上依知城山(かみえち)
 別称  : なし
 分類  : 山城
 築城者: 依智氏(越智氏)か
 遺構  : なし
 交通  : JR相模線原当麻駅よりバス
       「藤塚」バス停下車徒歩5分


       <沿革>
           『新編武蔵国風土記稿』では、瑠璃寺の背後の山上に居住していた人物として、「依智小太郎某」の名を
          挙げている。『上依知村誌略』には、依知郷領主本間重連の一族として依知直重の名がある。本間氏館跡
          に建つ妙伝寺の寺伝には、重連の弟として三郎左衛門直重が登場する。さらに、本間氏一族ではなく郎等
          として、越智三郎左衛門直重の名がみられる文献もある。
           このように、依智氏あるいは越智氏についてはかなりの混乱がみられ詳細は不明だが、直重の父が萩原
          道人入道道珍という名であることは共通している。そして、字「城山」のすぐ北側、上依知小学校のあたりに
          は、「道珍」という字名が残っている。
           総じて今のところ、本間氏の一族かそれに準ずる依智氏ないし越智氏が、城館を構えた可能性が指摘
          できるにとどまっている。『日本城郭大系』では、後北条氏時代に依知郷の西の散田郷を領していた越智
          弾正忠と、上依知の越智氏との関連を示唆している。


       <手記>
           上依知城山は、相模川の峻険な河岸段丘の一角を指す字名です。東は崖で、南には深い谷が入り込んで
          います。
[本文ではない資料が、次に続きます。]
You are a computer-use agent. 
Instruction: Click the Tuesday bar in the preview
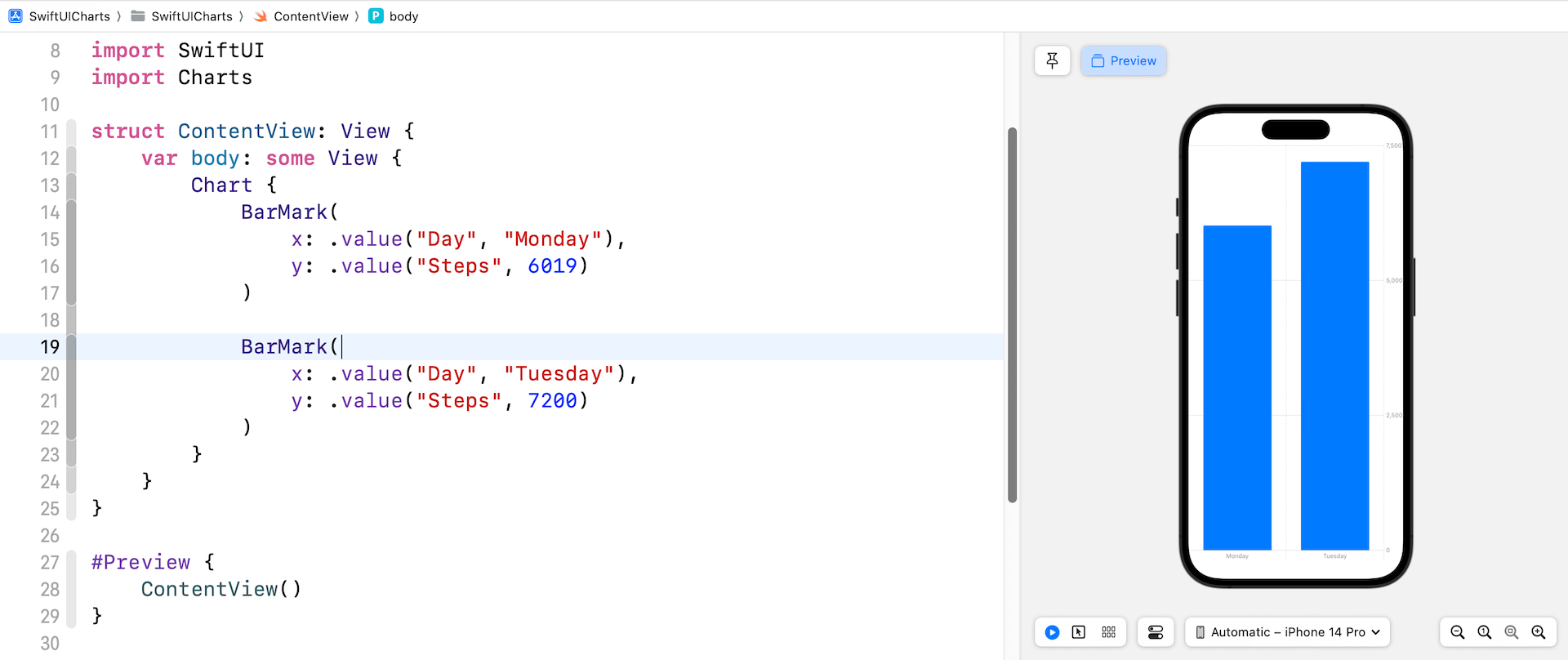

要害性といえばその程度で、現在一帯は畑地となっており、遺構も認められません。
           ただ、眼前が八王子道と大山道の追分となっており、交通の要衝を扼するための崖端の城館と考えると、
          何らかの施設があったことは十分に推測できます。

           
 本間氏館跡(妙伝寺)から上依知城山を望む。
上依知城山(字「城山」)周辺現況。